— START OF Given data —

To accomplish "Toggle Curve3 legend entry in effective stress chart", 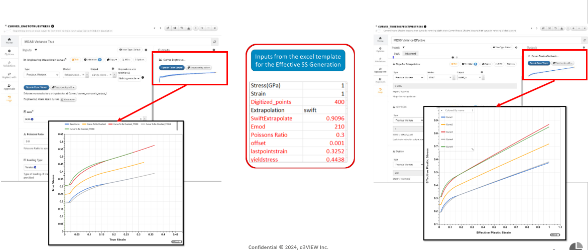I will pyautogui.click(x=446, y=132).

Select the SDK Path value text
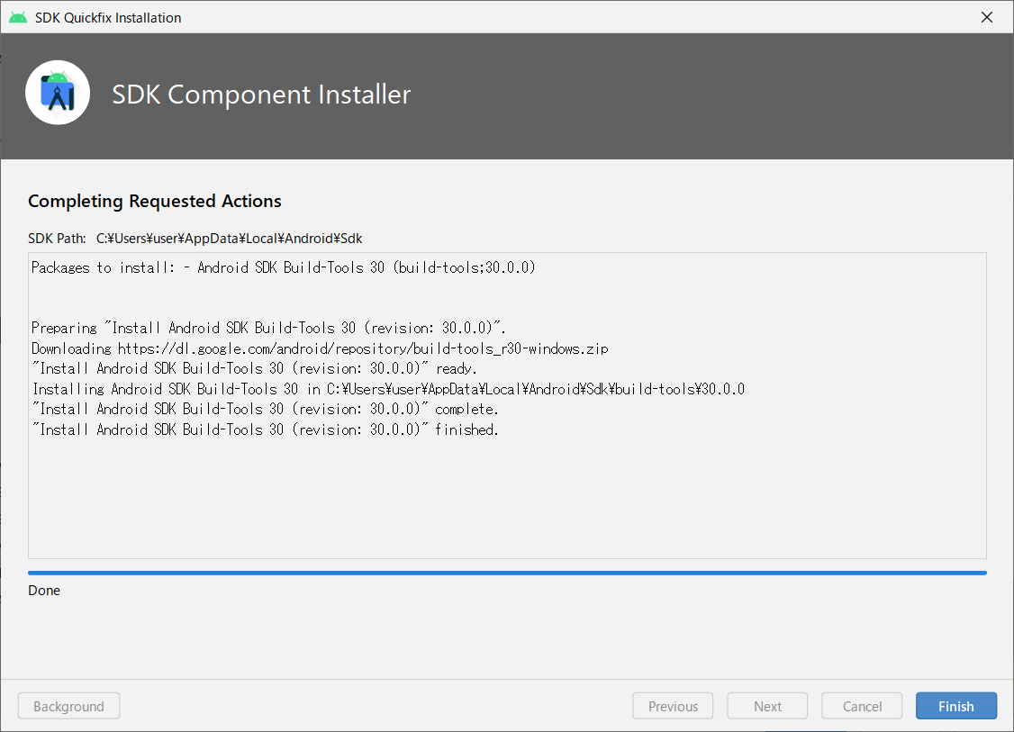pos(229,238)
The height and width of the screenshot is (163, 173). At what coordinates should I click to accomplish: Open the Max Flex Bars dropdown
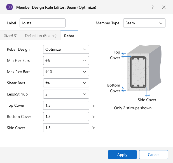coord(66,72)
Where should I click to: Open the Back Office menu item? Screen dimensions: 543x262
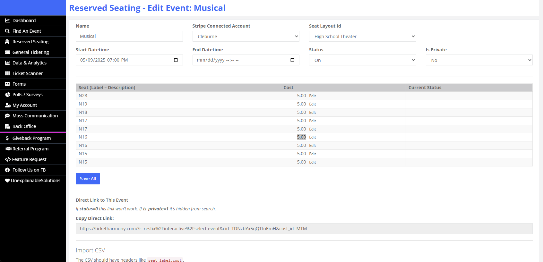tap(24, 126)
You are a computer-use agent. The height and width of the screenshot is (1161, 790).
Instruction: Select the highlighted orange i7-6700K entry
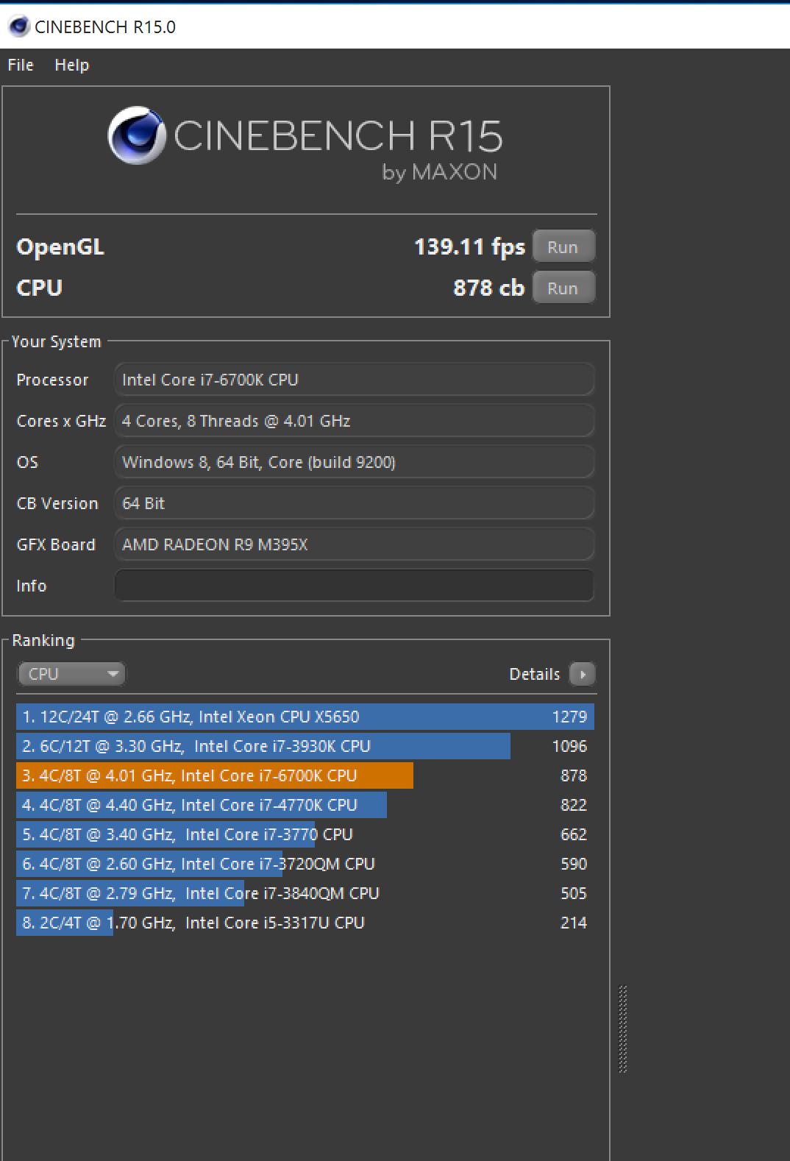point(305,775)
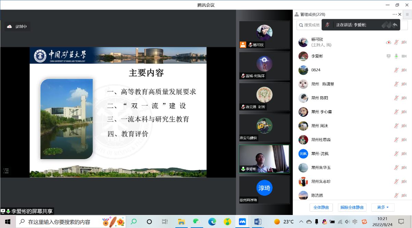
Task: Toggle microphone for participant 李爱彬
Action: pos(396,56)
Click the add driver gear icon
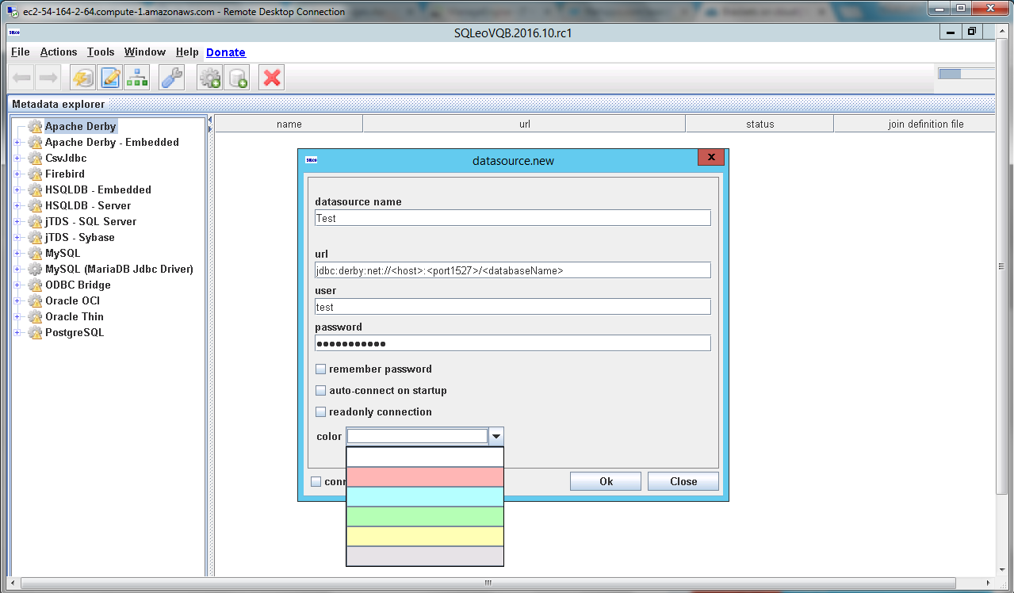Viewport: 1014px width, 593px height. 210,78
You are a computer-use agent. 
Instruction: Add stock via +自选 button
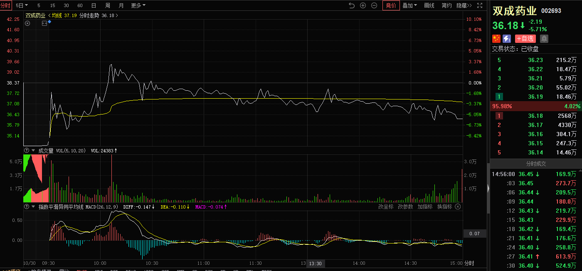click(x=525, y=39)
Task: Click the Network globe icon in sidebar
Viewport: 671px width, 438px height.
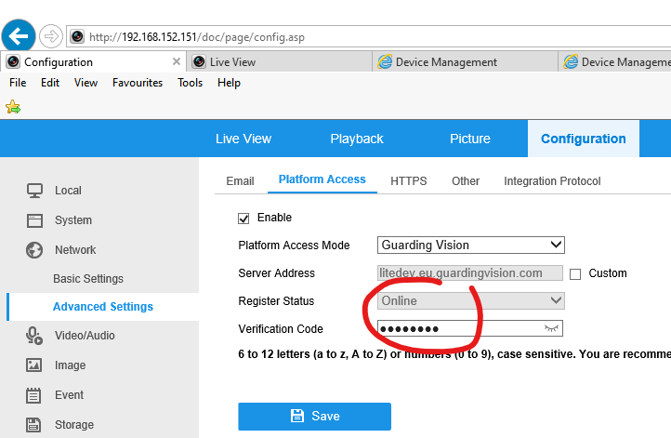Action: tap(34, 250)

— END OF Given data —
— START OF Given data —

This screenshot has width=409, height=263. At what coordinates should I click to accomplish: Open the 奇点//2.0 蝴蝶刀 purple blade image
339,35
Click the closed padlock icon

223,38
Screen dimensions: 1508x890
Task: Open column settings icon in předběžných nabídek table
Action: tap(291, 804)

— END OF Given data —
— START OF Given data —

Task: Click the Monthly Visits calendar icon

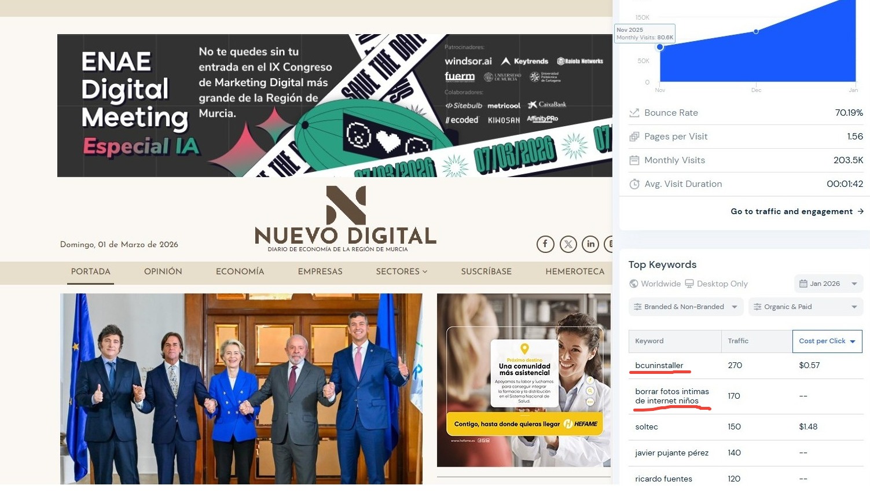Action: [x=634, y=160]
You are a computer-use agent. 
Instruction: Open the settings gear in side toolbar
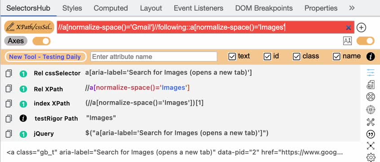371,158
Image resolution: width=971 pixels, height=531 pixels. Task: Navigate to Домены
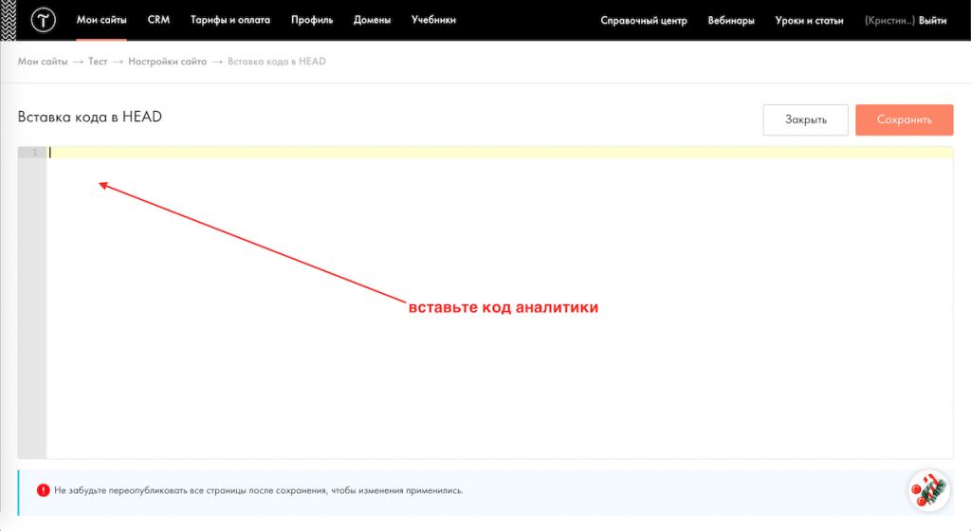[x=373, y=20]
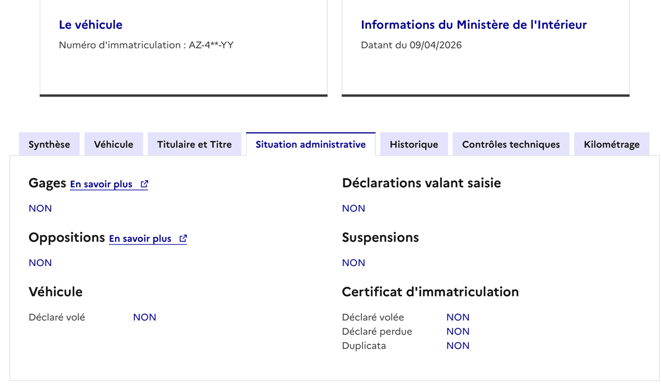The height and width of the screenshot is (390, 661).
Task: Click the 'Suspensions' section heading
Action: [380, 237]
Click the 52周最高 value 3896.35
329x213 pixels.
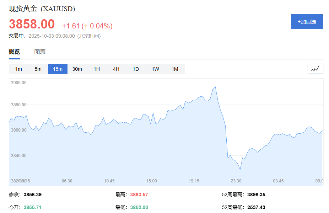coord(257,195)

— END OF Given data —

» What is asked:
From the stored items above, extract every line that contains the string "dimensions" and copy each one unchanged.

» Finished answer:
Where should I click to: Open the Back Office menu item? Screen dimensions: 543x262
Screen dimensions: 1508x890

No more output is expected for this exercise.